Gabon : le gouvernement réagit à la sortie de Sylvia Bongo sur France 24

Au Gabon, les autorités ont réagi aux déclarations de l’ancienne première dame Sylvia Bongo Ondimba, faites lors d’un entretien accordé à France 24. Elle y affirme avoir été torturée, ainsi que son fils Noureddin Bongo Valentin, dans les sous-sols de la présidence gabonaise après la chute du régime de son mari.

Ces accusations ont été rejetées par le gouvernement. Lors d’une conférence de presse à Libreville, le ministre de la Communication Germain Biahodjow a qualifié ces déclarations « d’allégations diffamatoires ».

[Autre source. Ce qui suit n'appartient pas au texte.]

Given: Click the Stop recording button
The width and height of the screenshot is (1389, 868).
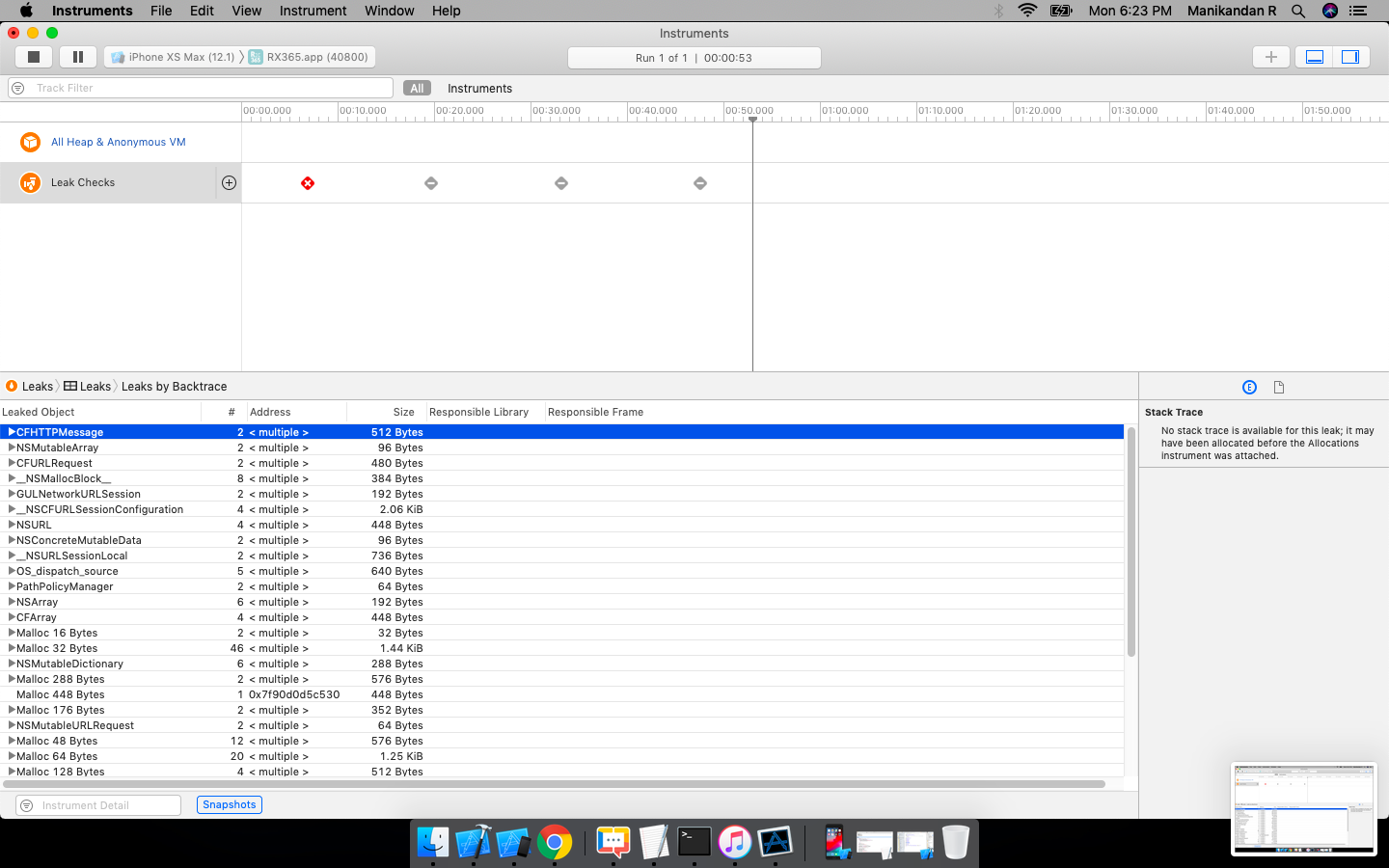Looking at the screenshot, I should pos(33,56).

Selon lui, l’ancienne première dame et son fils auraient bénéficié durant leur détention d’un traitement conforme aux règles de droit et au respect de la dignité humaine. Le ministre a également dénoncé ce qu’il considère comme « des contre-vérités et des récits déformés ».

Dans son entretien, Sylvia Bongo affirme avoir été attachée par des militaires qui auraient amené devant elle son fils déjà blessé, avant qu’il ne soit de nouveau violenté sous ses yeux. Des affirmations que le gouvernement gabonais rejette catégoriquement.

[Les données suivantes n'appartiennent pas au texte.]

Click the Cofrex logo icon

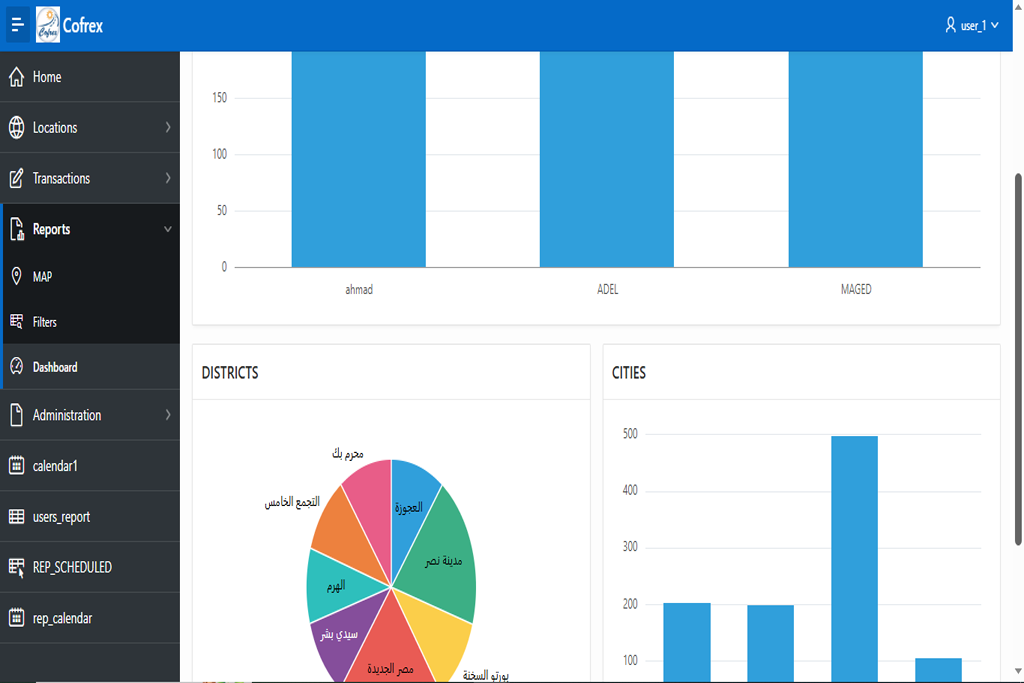point(48,25)
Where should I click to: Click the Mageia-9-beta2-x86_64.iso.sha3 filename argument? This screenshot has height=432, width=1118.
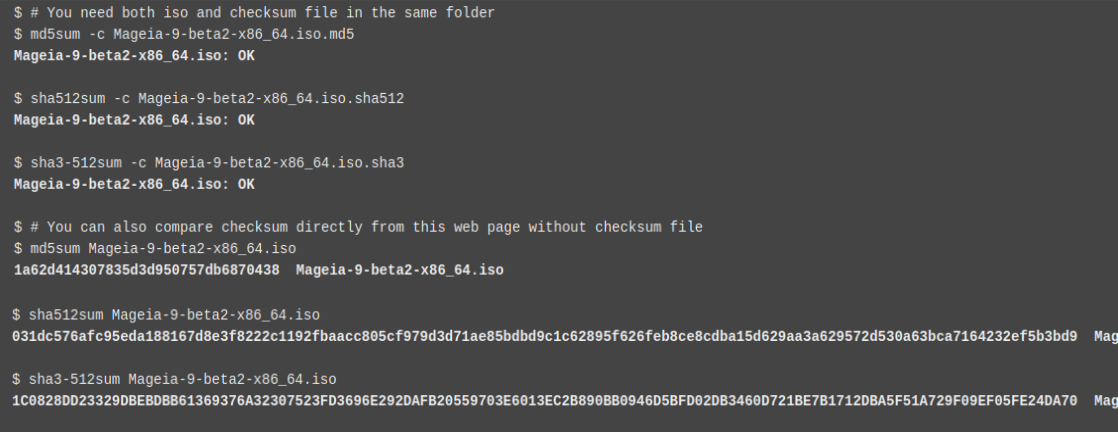[x=280, y=163]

Pour appuyer sa position, Germain Biahodjow a évoqué le traitement réservé à l’ancien président Ali Bongo Ondimba après le coup d’État ayant porté au pouvoir Brice Clotaire Oligui Nguema. Il a notamment indiqué que des institutions internationales avaient pu rendre visite à l’ex-chef de l’État sans restriction.

Au cours de cette même interview, Sylvia Bongo a également déclaré qu’elle ne retournerait plus jamais au Gabon, affirmant avoir été insultée pendant sa détention. De son côté, le gouvernement rappelle que l’ancienne première dame a été condamnée par la justice gabonaise à 20 ans de prison ferme pour détournement de fonds et corruption.